(Source data begins)

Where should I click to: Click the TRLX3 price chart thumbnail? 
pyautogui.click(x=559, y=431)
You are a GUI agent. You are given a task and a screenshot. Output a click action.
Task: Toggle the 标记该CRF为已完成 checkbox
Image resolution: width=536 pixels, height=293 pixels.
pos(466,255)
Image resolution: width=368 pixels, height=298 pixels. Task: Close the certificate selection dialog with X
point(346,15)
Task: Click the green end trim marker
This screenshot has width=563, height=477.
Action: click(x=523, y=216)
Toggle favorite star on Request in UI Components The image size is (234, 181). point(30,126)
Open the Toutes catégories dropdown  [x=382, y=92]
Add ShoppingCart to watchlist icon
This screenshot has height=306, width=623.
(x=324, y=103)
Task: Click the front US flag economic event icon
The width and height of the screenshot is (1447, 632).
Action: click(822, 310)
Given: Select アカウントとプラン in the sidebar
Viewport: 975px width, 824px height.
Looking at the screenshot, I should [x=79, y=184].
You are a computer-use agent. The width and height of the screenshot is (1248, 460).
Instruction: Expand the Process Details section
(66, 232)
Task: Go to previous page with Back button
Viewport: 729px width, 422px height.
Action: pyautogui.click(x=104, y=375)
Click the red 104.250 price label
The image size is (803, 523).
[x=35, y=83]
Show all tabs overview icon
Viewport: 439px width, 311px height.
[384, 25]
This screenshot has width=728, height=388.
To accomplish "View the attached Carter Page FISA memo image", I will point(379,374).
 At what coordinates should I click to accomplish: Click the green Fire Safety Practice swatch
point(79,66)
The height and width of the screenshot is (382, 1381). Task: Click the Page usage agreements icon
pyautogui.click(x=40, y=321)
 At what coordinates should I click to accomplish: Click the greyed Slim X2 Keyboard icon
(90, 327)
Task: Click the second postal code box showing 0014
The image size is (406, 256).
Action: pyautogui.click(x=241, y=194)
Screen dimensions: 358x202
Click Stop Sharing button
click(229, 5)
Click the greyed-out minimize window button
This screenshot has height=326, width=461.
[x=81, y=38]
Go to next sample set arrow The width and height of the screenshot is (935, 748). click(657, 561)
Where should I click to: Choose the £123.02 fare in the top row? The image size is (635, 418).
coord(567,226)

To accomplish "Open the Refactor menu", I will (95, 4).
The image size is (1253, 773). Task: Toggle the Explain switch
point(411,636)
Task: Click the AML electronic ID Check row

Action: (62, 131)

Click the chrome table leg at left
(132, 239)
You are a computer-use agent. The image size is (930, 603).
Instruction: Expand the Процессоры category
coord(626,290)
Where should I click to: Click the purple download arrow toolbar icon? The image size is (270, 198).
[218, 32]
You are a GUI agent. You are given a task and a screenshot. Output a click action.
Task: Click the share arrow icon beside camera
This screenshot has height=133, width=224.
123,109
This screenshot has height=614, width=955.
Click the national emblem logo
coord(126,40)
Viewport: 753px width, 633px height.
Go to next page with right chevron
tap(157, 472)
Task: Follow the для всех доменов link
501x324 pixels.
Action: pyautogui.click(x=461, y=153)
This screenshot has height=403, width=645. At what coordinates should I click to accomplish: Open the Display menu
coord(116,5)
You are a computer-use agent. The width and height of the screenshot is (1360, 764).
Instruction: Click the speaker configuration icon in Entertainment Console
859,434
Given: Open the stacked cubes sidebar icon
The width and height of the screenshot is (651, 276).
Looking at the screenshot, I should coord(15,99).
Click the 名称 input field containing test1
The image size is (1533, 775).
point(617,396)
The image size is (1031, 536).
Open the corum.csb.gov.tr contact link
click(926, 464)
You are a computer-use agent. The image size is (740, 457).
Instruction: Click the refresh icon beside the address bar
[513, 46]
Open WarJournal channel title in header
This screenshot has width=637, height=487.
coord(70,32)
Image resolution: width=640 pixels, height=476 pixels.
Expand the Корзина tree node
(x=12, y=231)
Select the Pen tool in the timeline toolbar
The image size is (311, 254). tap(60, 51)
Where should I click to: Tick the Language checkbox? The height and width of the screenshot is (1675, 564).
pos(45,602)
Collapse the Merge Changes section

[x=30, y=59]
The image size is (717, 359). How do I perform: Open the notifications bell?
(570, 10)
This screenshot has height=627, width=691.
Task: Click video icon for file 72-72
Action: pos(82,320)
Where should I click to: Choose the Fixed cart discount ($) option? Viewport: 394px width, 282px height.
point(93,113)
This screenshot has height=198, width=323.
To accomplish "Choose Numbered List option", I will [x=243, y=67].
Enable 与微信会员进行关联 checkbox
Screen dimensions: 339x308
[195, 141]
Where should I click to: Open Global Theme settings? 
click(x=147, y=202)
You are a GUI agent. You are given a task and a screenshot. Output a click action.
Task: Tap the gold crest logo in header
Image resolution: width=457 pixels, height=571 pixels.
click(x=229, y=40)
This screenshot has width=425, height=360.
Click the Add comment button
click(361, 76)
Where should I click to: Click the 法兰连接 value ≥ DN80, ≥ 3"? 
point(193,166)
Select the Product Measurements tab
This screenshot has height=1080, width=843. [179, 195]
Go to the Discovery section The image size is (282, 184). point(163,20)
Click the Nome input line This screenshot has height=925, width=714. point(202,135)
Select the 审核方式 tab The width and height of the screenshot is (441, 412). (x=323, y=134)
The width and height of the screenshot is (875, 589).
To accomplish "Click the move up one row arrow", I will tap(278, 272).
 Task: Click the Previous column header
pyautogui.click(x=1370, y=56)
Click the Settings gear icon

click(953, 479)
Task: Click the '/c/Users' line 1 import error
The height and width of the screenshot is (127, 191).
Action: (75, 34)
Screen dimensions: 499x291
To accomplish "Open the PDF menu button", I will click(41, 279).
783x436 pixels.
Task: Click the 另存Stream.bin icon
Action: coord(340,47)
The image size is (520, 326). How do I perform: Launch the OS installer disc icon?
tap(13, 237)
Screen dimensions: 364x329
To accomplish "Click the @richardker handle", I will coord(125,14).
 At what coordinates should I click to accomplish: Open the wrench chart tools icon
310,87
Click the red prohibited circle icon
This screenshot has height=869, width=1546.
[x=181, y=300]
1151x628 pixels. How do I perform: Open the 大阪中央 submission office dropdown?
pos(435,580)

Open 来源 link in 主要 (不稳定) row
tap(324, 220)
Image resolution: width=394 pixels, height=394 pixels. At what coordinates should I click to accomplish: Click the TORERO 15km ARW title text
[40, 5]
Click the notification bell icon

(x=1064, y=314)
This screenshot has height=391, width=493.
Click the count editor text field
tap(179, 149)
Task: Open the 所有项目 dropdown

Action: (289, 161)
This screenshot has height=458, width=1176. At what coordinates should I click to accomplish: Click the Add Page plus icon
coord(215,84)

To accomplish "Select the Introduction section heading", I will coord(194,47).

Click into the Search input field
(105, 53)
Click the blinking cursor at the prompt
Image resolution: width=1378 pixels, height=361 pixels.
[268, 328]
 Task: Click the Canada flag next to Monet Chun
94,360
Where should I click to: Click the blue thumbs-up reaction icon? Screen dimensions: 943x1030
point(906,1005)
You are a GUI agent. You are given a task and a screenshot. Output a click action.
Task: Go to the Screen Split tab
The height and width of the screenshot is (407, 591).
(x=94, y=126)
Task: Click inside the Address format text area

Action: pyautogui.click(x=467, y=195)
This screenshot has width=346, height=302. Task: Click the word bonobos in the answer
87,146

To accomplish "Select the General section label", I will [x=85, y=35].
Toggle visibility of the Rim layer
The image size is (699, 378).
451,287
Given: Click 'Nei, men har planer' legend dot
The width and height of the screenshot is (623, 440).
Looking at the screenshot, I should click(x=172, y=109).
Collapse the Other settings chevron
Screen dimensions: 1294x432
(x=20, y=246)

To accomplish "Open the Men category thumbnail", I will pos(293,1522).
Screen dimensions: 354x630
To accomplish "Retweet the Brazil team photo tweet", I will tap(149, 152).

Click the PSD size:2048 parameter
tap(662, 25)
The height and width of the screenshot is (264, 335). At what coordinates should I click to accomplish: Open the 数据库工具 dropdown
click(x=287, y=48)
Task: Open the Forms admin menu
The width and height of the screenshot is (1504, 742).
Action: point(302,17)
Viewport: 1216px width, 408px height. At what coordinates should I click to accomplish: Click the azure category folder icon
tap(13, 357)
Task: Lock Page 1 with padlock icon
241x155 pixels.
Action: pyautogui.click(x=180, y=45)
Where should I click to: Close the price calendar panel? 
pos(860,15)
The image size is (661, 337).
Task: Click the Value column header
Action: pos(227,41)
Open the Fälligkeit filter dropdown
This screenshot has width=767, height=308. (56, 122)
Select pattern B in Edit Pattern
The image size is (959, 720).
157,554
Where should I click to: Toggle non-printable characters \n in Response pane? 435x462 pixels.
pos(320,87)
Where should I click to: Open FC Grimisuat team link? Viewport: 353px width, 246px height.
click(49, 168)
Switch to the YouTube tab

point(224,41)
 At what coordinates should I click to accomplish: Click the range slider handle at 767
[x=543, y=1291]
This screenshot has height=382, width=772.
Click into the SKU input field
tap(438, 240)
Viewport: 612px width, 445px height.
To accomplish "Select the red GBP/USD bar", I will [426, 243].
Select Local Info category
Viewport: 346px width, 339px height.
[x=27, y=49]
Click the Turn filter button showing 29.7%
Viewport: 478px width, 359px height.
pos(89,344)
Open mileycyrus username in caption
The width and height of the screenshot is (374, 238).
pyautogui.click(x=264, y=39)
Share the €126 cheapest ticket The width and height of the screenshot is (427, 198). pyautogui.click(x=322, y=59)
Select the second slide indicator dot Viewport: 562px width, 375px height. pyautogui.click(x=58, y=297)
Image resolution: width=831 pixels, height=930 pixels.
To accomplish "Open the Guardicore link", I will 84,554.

(Source data ends)

If a line in the entries holds the string "second", copy it.

Task: Click the second postal code box showing 0014
Select the second slide indicator dot Viewport: 562px width, 375px height. pyautogui.click(x=58, y=297)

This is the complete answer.